[Stored records]
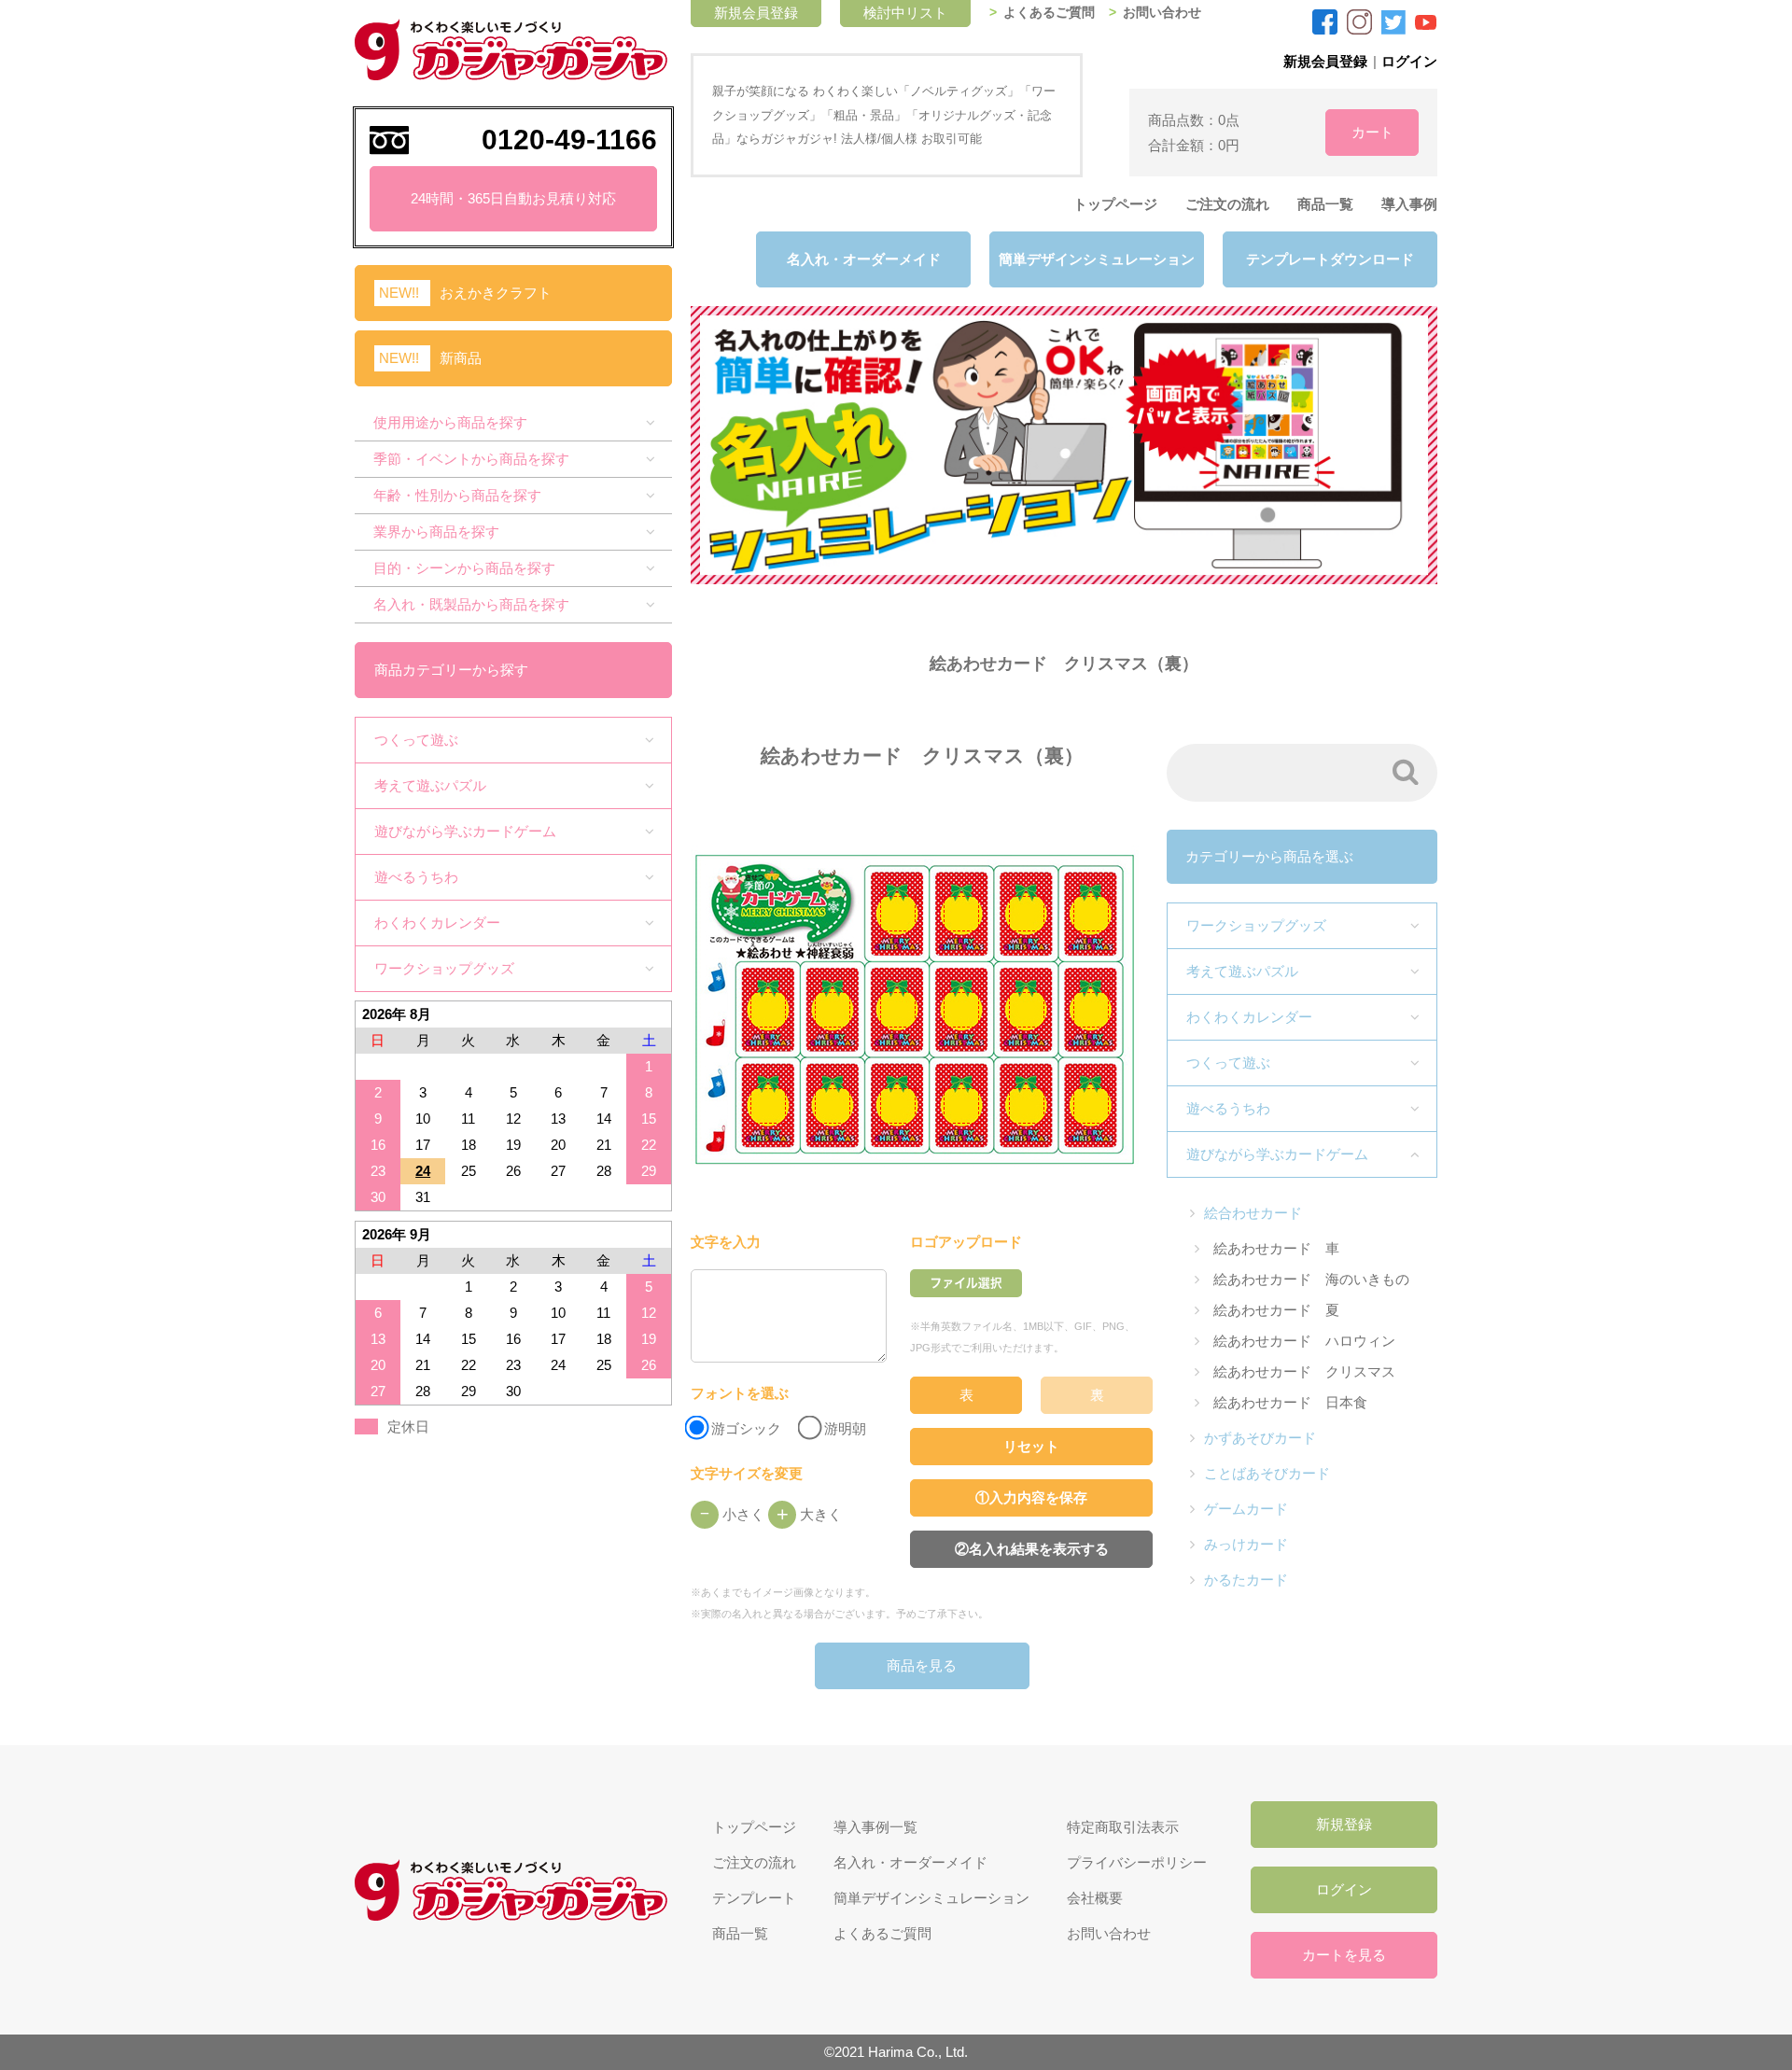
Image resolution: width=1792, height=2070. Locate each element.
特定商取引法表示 (1123, 1827)
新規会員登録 (1325, 61)
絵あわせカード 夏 (1276, 1310)
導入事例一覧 (875, 1827)
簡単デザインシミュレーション (1097, 259)
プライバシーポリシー (1137, 1862)
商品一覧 (1325, 204)
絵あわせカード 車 (1276, 1248)
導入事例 (1409, 204)
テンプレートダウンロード (1330, 259)
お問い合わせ (1162, 13)
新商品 (461, 358)
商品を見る (922, 1665)
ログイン (1409, 61)
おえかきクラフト (496, 293)
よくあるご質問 (1049, 13)
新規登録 (1344, 1824)
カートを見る (1344, 1955)
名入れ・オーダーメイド (864, 259)
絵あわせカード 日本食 (1290, 1402)
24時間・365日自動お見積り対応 (513, 198)
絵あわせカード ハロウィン (1304, 1341)
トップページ (1115, 204)
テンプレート (754, 1898)
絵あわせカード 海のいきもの (1311, 1279)
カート (1372, 132)
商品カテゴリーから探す (451, 670)
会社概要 (1095, 1898)
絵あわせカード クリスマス (1304, 1371)
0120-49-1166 (569, 139)
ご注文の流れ (1227, 204)
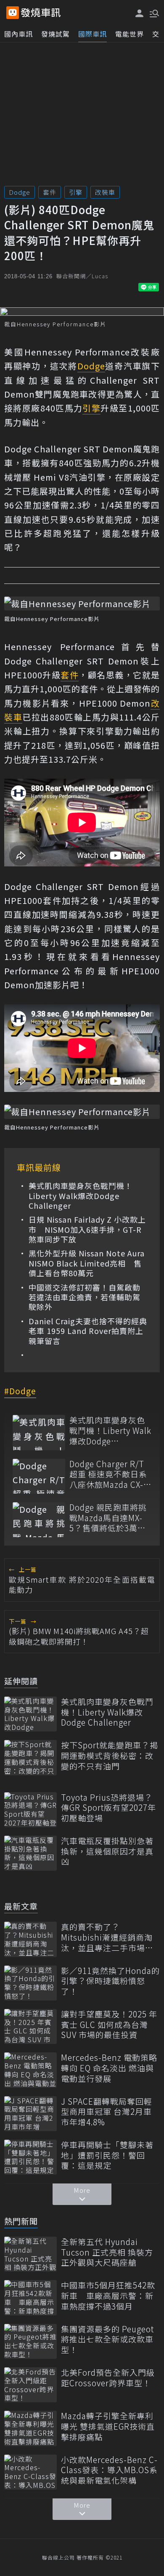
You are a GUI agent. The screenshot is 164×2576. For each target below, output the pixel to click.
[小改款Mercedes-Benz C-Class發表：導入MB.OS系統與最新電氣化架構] (30, 2472)
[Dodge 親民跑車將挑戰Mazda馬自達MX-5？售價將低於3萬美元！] (39, 1519)
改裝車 (105, 192)
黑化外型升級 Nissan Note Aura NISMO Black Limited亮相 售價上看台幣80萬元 (87, 1263)
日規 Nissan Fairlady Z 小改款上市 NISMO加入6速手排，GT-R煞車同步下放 (87, 1229)
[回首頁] (41, 12)
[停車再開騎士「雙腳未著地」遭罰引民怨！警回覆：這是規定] (30, 2157)
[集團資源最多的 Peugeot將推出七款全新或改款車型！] (30, 2341)
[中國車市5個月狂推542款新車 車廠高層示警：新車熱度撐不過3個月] (30, 2297)
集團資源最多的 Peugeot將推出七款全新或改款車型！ (107, 2339)
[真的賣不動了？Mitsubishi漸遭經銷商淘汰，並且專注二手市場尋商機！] (30, 1939)
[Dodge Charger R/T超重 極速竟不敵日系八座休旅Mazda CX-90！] (39, 1476)
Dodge (19, 192)
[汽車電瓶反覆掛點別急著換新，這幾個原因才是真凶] (30, 1853)
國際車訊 (92, 34)
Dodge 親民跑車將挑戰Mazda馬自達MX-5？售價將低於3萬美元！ (108, 1517)
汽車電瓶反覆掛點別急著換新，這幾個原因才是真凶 (107, 1851)
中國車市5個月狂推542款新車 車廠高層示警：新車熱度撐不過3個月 (108, 2295)
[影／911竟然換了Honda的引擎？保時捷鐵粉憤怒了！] (30, 1983)
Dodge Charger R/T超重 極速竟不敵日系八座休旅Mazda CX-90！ (108, 1474)
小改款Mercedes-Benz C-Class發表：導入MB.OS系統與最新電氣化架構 (109, 2470)
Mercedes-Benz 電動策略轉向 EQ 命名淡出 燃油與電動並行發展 (109, 2068)
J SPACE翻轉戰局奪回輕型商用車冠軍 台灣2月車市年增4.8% (106, 2111)
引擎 (75, 192)
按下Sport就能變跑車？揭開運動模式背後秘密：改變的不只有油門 (109, 1755)
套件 (49, 192)
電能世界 (129, 34)
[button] (153, 12)
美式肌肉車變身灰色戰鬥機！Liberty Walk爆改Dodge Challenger (80, 1195)
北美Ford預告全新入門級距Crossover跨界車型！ (108, 2377)
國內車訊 (18, 34)
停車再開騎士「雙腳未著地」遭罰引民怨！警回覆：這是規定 (107, 2155)
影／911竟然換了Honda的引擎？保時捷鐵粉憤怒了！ (110, 1981)
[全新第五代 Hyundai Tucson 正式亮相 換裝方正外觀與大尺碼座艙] (30, 2254)
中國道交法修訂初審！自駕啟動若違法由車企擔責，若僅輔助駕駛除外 (84, 1297)
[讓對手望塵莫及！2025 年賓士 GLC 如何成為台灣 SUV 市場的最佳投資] (30, 2026)
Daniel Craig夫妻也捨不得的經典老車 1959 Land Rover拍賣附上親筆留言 (88, 1331)
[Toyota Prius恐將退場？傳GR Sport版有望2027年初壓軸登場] (30, 1809)
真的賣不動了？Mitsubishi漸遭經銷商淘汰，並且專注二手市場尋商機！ (107, 1937)
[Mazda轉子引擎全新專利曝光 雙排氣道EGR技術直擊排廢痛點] (30, 2428)
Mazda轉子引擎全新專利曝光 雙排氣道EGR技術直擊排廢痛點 (108, 2426)
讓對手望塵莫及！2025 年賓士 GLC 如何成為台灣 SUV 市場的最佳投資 (109, 2024)
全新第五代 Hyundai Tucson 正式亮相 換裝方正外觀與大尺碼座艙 (107, 2252)
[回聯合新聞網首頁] (12, 12)
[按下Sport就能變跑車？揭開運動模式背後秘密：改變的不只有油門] (30, 1757)
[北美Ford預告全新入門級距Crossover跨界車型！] (30, 2384)
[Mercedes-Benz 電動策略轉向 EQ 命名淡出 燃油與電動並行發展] (30, 2069)
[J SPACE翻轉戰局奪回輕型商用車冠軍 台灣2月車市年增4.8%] (30, 2113)
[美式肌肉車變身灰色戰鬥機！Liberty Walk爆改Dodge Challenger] (39, 1432)
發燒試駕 (55, 34)
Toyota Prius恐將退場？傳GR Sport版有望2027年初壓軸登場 (108, 1807)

* _PROBLEM DESCRIPTION_: Leaving the images out, return every record exactly.

* _ANSWER TO THIS PROBLEM_:
Image resolution: width=1792, height=2070. Locate each element.
特定商取引法表示 (1123, 1827)
新規会員登録 (1325, 61)
絵あわせカード 夏 (1276, 1310)
導入事例一覧 (875, 1827)
簡単デザインシミュレーション (1097, 259)
プライバシーポリシー (1137, 1862)
商品一覧 (1325, 204)
絵あわせカード 車 (1276, 1248)
導入事例 (1409, 204)
テンプレートダウンロード (1330, 259)
お問い合わせ (1162, 13)
新商品 (461, 358)
商品を見る (922, 1665)
ログイン (1409, 61)
おえかきクラフト (496, 293)
よくあるご質問 (1049, 13)
新規登録 (1344, 1824)
カートを見る (1344, 1955)
名入れ・オーダーメイド (864, 259)
絵あわせカード 日本食 (1290, 1402)
24時間・365日自動お見積り対応 (513, 198)
絵あわせカード ハロウィン (1304, 1341)
トップページ (1115, 204)
テンプレート (754, 1898)
絵あわせカード 海のいきもの (1311, 1279)
カート (1372, 132)
商品カテゴリーから探す (451, 670)
会社概要 (1095, 1898)
絵あわせカード クリスマス (1304, 1371)
0120-49-1166 (569, 139)
ご注文の流れ (1227, 204)
You are a GUI agent. The screenshot is 164×2576. For each target below, output the pixel to click.
[小改款Mercedes-Benz C-Class發表：導入MB.OS系統與最新電氣化架構] (30, 2472)
[Dodge 親民跑車將挑戰Mazda馬自達MX-5？售價將低於3萬美元！] (39, 1519)
改裝車 (105, 192)
黑化外型升級 Nissan Note Aura NISMO Black Limited亮相 售價上看台幣80萬元 (87, 1263)
日規 Nissan Fairlady Z 小改款上市 NISMO加入6速手排，GT-R煞車同步下放 (87, 1229)
[回首頁] (41, 12)
[停車再開騎士「雙腳未著地」遭罰引民怨！警回覆：這是規定] (30, 2157)
[集團資源最多的 Peugeot將推出七款全新或改款車型！] (30, 2341)
[中國車市5個月狂推542款新車 車廠高層示警：新車熱度撐不過3個月] (30, 2297)
集團資源最多的 Peugeot將推出七款全新或改款車型！ (107, 2339)
[真的賣不動了？Mitsubishi漸遭經銷商淘汰，並且專注二手市場尋商機！] (30, 1939)
[Dodge Charger R/T超重 極速竟不敵日系八座休旅Mazda CX-90！] (39, 1476)
Dodge (19, 192)
[汽車電瓶反覆掛點別急著換新，這幾個原因才是真凶] (30, 1853)
國際車訊 (92, 34)
Dodge 親民跑車將挑戰Mazda馬自達MX-5？售價將低於3萬美元！ (108, 1517)
汽車電瓶反覆掛點別急著換新，這幾個原因才是真凶 (107, 1851)
中國車市5個月狂推542款新車 車廠高層示警：新車熱度撐不過3個月 (108, 2295)
[影／911竟然換了Honda的引擎？保時捷鐵粉憤怒了！] (30, 1983)
Dodge Charger R/T超重 極速竟不敵日系八座休旅Mazda CX-90！ (108, 1474)
小改款Mercedes-Benz C-Class發表：導入MB.OS系統與最新電氣化架構 (109, 2470)
Mercedes-Benz 電動策略轉向 EQ 命名淡出 燃油與電動並行發展 (109, 2068)
J SPACE翻轉戰局奪回輕型商用車冠軍 台灣2月車市年增4.8% (106, 2111)
引擎 (75, 192)
按下Sport就能變跑車？揭開運動模式背後秘密：改變的不只有油門 (109, 1755)
套件 (49, 192)
電能世界 (129, 34)
[button] (153, 12)
美式肌肉車變身灰色戰鬥機！Liberty Walk爆改Dodge Challenger (80, 1195)
北美Ford預告全新入門級距Crossover跨界車型！ (108, 2377)
國內車訊 (18, 34)
停車再開騎士「雙腳未著地」遭罰引民怨！警回覆：這是規定 (107, 2155)
影／911竟然換了Honda的引擎？保時捷鐵粉憤怒了！ (110, 1981)
[全新第五代 Hyundai Tucson 正式亮相 換裝方正外觀與大尺碼座艙] (30, 2254)
中國道交法修訂初審！自駕啟動若違法由車企擔責，若僅輔助駕駛除外 (84, 1297)
[讓對手望塵莫及！2025 年賓士 GLC 如何成為台灣 SUV 市場的最佳投資] (30, 2026)
Daniel Craig夫妻也捨不得的經典老車 1959 Land Rover拍賣附上親筆留言 (88, 1331)
[Toyota Prius恐將退場？傳GR Sport版有望2027年初壓軸登場] (30, 1809)
真的賣不動了？Mitsubishi漸遭經銷商淘汰，並且專注二手市場尋商機！ (107, 1937)
[Mazda轉子引擎全新專利曝光 雙排氣道EGR技術直擊排廢痛點] (30, 2428)
Mazda轉子引擎全新專利曝光 雙排氣道EGR技術直擊排廢痛點 (108, 2426)
讓對手望塵莫及！2025 年賓士 GLC 如何成為台灣 SUV 市場的最佳投資 (109, 2024)
全新第五代 Hyundai Tucson 正式亮相 換裝方正外觀與大尺碼座艙 (107, 2252)
[回聯合新聞網首頁] (12, 12)
[按下Sport就能變跑車？揭開運動模式背後秘密：改變的不只有油門] (30, 1757)
[北美Ford預告全新入門級距Crossover跨界車型！] (30, 2384)
[Mercedes-Benz 電動策略轉向 EQ 命名淡出 燃油與電動並行發展] (30, 2069)
[J SPACE翻轉戰局奪回輕型商用車冠軍 台灣2月車市年增4.8%] (30, 2113)
[美式肌肉車變身灰色戰鬥機！Liberty Walk爆改Dodge Challenger] (39, 1432)
發燒試駕 (55, 34)
Toyota Prius恐將退場？傳GR Sport版有望2027年初壓軸登場 (108, 1807)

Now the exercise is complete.